Task instructions ->
**1)** Rewrite the portion of the DU emulator passage starting with "The way in which" and going on through "particular RU and DU combination.", replacing "beamforming" with "beam steering".
**2)** In the DU emulator passage, which specification defines the set of tests beyond which the DU emulator may characterize the RU?

** START OF Selected passage **

As shown in FIG. 1J, and by reference number 162, the DU emulator may provide data mimicking a commercial DU to identify interoperability issues between the RU and the commercial DU. For example, to test interoperability of the RU with various DUs, the DU emulator may generate the data mimicking a commercial DU, and may provide, to the RU, the data mimicking the commercial DU. This may enable the DU emulator to identify interoperability issues between the RU and the commercial DU, such as issues associated with configuration of a fronthaul interface provided between the RU and a commercial DU. The data mimicking the commercial DU may include data identifying demodulation models, various CUSM plane options, interoperability test profiles which may have an impact on RU performance, synchronized clock performance, compression/decompression models, and/or the like. The data mimicking the commercial DU may be provided by a vendor of the commercial DU, identified as a pre-defined set of parameters in a standard, extracted by using an RU emulator to test the commercial DU, and/or the like.
The DU emulator may be configured to characterize the RU in conditions beyond the set of tests defined in the 3GPP specification. For example, the DU emulator may repeat performance characterization of the RU for a range of parameters (e.g., to be supported by the RU) to highlight performance issues which may have otherwise been missed. For example, the range of parameters may include supported bands, supported bandwidths, supported positions within a bandwidth, a supported range of a nominal transmission power level, supported numerologies, supported multiplexing modes, a supported quantity of component carriers and relative frequency domain positions, a supported range of receive power levels, an ability to handle near-far effect conditions or interference, a DU preferred message type and configuration for different use cases, an RU performance based on a quality of a synchronization clock, performance of different test scenarios while utilizing different compression models, different scenario performance with a different delay budget between the RU and the DU, and/or the like. In some implementations, characterization of the RU may be determined based on testing of the RU beamforming performance for a wide range of downlink and uplink signal levels, a quantity of simultaneous beams and partitioning of available power per beam based on beam weights, a sounding reference signal (SRS) measurement accuracy, an achievable throughput per user beam, and/or the like.
The way in which different commercial DUs utilize different beam groups in the RU and preferred utilization of frequency, time, or hybrid type beamforming for different use cases (e.g., for a particular RU antenna model) may also impact performance of the RU when paired with a commercial DU. In general, there may be several degrees of freedom (e.g., within which the commercial DU may operate) that can significantly impact performance of the RU and a user experience for a user of the RU and DU combination. Characterizing such interactions by mimicking a particular set of behaviors of a commercial DU supports rapid time-to-market for a particular RU and DU combination.

** END OF Selected passage **
** START OF Available data **

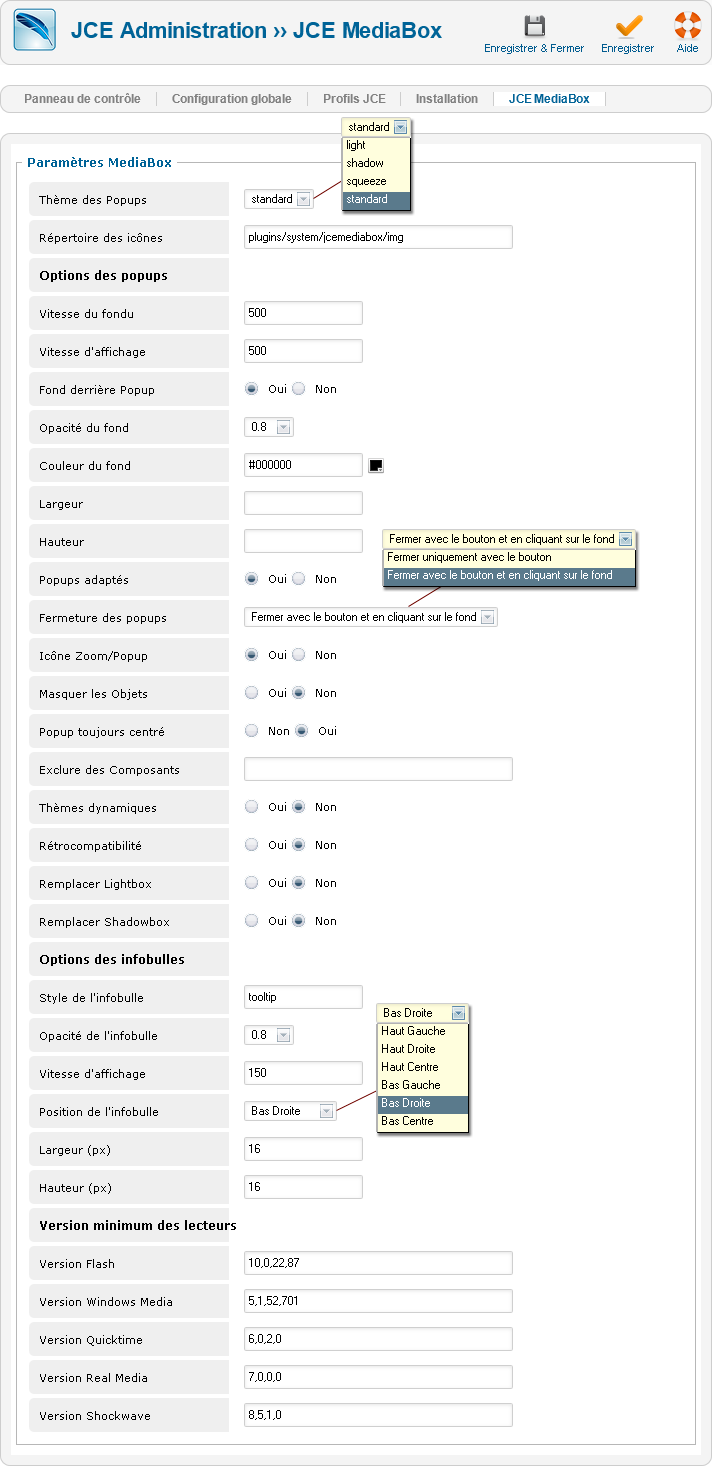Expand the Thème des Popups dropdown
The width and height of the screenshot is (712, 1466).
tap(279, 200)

** END OF Available data **

Task-by-task answers ->
**1)**
The way in which different commercial DUs utilize different beam groups in the RU and preferred utilization of frequency, time, or hybrid type beam steering for different use cases (e.g., for a particular RU antenna model) may also impact performance of the RU when paired with a commercial DU. In general, there may be several degrees of freedom (e.g., within which the commercial DU may operate) that can significantly impact performance of the RU and a user experience for a user of the RU and DU combination. Characterizing such interactions by mimicking a particular set of behaviors of a commercial DU supports rapid time-to-market for a particular RU and DU combination.

**2)** The 3GPP specification.